Uma nova revisão internacional publicada no periódico The BMJ sugere que a ingestão de suplementos de cálcio, vitamina D ou a combinação de ambos pode não oferecer os benefícios esperados na prevenção de quedas e fraturas entre idosos. As quedas representam um dos principais desafios de saúde para pessoas acima de 65 anos, com quase um terço dessa população sofrendo pelo menos uma queda anualmente, frequentemente resultando em fraturas que afetam a mobilidade e a qualidade de vida.
A revisão analisou dados de 69 ensaios clínicos randomizados, envolvendo 153.902 adultos mais velhos, comparando o uso de suplementos com placebo ou ausência de tratamento. Os resultados indicaram que os suplementos de cálcio e vitamina D tiveram pouco ou nenhum efeito significativo na prevenção de fraturas e quedas. No caso da vitamina D isolada, foram considerados 36 estudos com mais de 92 mil participantes, enquanto a combinação de cálcio e vitamina D foi avaliada em 15 ensaios com mais de 51 mil pessoas.
Os pesquisadores ressaltam que as evidências atuais não apoiam a suplementação rotineira com esses nutrientes para a prevenção de quedas e fraturas em idosos. No entanto, eles alertam que os resultados não devem ser aplicados a todos os casos, especialmente para indivíduos com doenças ósseas específicas ou em tratamento para osteoporose, que podem ter necessidades diferentes.

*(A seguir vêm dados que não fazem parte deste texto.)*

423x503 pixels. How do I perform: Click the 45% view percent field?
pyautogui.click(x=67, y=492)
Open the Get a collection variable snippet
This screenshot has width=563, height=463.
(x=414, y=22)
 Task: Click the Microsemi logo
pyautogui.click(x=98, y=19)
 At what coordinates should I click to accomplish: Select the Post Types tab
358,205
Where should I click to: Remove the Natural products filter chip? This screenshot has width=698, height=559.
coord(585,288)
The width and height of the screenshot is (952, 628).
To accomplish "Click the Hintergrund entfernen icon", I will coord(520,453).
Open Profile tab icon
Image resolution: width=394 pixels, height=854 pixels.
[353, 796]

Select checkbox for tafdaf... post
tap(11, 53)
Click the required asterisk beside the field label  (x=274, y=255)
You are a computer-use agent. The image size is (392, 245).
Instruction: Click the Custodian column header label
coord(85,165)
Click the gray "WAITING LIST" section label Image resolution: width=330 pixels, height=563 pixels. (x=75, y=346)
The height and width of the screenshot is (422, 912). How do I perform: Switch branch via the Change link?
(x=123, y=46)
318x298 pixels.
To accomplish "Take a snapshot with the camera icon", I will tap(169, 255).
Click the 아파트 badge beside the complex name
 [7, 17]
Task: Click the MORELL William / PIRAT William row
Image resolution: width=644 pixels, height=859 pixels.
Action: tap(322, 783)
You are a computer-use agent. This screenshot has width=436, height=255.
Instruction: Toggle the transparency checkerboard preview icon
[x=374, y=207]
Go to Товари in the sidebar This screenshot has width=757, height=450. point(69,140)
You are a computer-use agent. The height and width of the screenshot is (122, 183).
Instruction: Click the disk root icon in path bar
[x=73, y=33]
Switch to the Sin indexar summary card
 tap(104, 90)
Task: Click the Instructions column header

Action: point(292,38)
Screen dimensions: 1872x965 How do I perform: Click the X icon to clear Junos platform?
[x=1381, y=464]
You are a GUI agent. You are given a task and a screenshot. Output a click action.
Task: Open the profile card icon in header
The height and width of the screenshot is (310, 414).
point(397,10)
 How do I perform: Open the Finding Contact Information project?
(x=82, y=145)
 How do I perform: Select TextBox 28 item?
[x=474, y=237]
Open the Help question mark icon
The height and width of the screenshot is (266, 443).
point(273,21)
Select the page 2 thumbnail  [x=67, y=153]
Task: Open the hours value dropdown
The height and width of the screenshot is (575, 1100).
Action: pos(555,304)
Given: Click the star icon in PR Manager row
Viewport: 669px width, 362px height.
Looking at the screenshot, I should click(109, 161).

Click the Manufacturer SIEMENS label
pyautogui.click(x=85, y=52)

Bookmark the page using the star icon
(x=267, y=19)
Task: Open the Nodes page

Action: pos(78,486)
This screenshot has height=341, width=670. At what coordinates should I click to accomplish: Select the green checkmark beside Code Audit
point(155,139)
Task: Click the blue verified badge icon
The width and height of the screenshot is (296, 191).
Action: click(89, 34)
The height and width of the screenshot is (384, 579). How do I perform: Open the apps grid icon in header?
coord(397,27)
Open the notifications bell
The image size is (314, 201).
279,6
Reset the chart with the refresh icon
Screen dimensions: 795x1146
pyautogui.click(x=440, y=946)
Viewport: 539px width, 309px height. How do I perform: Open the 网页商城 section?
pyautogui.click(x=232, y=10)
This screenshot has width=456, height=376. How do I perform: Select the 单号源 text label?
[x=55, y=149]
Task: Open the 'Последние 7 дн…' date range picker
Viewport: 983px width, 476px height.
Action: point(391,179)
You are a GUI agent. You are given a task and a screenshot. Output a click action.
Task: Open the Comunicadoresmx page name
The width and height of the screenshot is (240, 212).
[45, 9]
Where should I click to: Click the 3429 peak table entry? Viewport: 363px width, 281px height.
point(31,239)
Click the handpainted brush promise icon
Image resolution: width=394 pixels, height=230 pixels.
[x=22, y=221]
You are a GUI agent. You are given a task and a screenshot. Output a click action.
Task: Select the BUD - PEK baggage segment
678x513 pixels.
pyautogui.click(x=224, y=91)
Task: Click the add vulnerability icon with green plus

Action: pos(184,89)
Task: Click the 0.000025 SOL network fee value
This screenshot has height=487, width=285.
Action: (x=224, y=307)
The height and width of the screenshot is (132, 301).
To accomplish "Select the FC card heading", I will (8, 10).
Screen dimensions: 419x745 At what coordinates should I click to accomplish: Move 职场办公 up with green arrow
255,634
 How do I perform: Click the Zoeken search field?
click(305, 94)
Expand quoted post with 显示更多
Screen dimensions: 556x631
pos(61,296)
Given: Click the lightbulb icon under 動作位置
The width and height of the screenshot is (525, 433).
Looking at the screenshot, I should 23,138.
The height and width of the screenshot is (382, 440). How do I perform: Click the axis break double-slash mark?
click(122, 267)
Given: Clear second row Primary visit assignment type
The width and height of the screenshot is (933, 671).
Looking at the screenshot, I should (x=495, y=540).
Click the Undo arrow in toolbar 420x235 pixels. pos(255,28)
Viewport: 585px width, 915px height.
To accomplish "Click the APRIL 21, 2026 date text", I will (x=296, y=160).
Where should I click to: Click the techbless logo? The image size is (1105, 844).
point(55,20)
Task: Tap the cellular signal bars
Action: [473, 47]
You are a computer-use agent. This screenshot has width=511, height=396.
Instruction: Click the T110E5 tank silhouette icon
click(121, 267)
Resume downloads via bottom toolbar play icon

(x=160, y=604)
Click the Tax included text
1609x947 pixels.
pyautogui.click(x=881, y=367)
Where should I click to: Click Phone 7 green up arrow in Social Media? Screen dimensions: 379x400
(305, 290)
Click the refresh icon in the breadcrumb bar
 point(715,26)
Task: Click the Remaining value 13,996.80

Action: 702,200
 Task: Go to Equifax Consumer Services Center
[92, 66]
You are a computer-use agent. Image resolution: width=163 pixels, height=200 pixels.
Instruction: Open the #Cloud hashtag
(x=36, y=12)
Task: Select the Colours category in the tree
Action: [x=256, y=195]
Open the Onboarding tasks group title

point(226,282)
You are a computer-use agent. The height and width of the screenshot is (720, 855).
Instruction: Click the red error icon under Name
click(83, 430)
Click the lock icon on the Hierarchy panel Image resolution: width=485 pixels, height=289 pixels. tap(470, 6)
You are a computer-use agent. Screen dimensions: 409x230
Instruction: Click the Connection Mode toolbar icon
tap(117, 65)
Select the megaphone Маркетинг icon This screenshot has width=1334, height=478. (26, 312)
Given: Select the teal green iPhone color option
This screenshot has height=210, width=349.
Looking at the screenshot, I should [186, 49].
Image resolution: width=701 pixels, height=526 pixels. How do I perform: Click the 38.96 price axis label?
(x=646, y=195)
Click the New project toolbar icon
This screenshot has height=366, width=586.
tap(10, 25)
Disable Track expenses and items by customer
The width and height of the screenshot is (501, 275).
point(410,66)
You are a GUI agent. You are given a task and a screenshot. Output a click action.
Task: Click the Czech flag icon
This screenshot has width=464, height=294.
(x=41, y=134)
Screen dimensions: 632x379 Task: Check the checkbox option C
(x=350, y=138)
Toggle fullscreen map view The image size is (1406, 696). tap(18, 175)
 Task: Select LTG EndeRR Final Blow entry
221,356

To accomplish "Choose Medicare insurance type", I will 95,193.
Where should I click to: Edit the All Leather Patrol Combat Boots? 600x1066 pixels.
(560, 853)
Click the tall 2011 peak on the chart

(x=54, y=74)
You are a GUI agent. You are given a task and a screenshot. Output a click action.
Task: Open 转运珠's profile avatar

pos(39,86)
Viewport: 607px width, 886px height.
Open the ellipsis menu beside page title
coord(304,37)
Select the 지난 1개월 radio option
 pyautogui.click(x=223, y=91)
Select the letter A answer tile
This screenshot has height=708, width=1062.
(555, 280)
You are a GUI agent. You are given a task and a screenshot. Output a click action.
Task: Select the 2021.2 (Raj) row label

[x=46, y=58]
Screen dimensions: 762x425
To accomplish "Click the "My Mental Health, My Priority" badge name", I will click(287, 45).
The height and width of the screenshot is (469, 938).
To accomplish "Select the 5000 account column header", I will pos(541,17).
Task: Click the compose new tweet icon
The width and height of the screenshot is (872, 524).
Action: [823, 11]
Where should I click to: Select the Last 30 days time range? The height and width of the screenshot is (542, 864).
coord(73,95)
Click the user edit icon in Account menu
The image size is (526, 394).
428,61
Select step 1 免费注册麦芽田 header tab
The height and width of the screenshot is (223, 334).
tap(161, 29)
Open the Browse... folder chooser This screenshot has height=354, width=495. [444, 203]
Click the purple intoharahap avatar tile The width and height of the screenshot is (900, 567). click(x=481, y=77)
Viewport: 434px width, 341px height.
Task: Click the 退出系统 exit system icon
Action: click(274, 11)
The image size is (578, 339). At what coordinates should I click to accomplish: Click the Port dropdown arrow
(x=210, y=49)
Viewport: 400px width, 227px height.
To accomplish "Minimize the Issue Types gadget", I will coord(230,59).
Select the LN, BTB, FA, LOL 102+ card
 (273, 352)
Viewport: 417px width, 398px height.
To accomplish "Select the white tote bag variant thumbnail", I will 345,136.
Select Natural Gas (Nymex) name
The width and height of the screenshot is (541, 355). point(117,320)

Os autores também destacam que algumas análises incluíram um número reduzido de estudos e participantes, o que requer cautela na interpretação dos dados. Eles sugerem que médicos e órgãos de saúde reconsiderem as diretrizes de suplementação. Em um editorial associado à revisão, especialistas propõem que os esforços sejam direcionados a estratégias comprovadas para prevenir quedas, como exercícios de equilíbrio e programas personalizados de acompanhamento para idosos.